▶ _Exercise prompt_:
Among the lines below, take the one holding "[Pavilion - Retail on Facebook] (23, 2371)", the one holding "Our Story (42, 2099)", and all lines between them. Set them down exactly.

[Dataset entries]
- - -

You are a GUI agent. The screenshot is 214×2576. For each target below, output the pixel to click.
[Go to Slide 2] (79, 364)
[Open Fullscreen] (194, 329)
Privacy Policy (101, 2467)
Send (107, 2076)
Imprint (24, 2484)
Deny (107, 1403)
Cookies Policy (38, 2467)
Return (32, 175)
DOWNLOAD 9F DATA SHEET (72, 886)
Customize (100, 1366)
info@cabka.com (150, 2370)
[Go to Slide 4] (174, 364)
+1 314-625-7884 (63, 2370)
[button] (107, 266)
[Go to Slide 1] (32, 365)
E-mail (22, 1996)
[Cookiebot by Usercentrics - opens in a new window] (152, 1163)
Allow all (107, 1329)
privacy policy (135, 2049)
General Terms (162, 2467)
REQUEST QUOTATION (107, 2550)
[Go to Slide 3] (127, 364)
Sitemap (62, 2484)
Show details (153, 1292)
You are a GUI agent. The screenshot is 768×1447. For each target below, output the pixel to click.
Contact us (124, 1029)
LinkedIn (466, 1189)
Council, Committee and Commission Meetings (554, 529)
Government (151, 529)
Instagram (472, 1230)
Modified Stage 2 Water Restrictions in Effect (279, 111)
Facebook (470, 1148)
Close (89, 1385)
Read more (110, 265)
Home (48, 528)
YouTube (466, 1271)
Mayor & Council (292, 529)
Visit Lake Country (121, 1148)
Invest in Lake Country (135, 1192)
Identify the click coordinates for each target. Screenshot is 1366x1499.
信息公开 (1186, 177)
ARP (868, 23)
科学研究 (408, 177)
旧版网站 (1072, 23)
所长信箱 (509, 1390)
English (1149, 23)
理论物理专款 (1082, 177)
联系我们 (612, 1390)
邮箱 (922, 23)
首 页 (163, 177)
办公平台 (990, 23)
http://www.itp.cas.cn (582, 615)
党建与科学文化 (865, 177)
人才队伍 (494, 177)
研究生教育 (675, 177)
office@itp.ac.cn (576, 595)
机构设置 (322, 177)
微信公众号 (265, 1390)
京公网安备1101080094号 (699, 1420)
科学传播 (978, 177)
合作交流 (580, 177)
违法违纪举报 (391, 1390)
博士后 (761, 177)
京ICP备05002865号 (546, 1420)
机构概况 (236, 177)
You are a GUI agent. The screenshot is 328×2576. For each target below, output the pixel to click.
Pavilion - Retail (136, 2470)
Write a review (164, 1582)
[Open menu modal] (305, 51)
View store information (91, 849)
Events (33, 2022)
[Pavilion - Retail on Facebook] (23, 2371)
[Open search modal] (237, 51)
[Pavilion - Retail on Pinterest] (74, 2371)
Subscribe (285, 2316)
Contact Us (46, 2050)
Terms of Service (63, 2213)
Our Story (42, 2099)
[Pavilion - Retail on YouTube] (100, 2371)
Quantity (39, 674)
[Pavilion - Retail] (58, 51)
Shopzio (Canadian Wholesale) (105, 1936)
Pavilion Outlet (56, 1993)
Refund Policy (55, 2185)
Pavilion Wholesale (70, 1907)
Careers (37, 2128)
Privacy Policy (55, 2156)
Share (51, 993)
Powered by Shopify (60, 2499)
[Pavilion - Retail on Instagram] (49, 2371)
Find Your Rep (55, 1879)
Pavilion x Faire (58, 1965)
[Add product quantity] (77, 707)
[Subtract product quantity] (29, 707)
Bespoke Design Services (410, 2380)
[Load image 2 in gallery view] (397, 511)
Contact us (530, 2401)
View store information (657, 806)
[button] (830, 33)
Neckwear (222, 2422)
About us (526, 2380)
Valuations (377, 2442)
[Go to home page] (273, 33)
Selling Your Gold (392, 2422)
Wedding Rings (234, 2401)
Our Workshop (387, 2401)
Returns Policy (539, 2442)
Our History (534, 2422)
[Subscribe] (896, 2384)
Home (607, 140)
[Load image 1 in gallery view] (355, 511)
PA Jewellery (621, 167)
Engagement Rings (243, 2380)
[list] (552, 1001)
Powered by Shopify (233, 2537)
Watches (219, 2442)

- - -

▶ _Response area_:
[Pavilion - Retail on Facebook] (23, 2371)
[Open search modal] (237, 51)
[Pavilion - Retail on Pinterest] (74, 2371)
Subscribe (285, 2316)
Contact Us (46, 2050)
Terms of Service (63, 2213)
Our Story (42, 2099)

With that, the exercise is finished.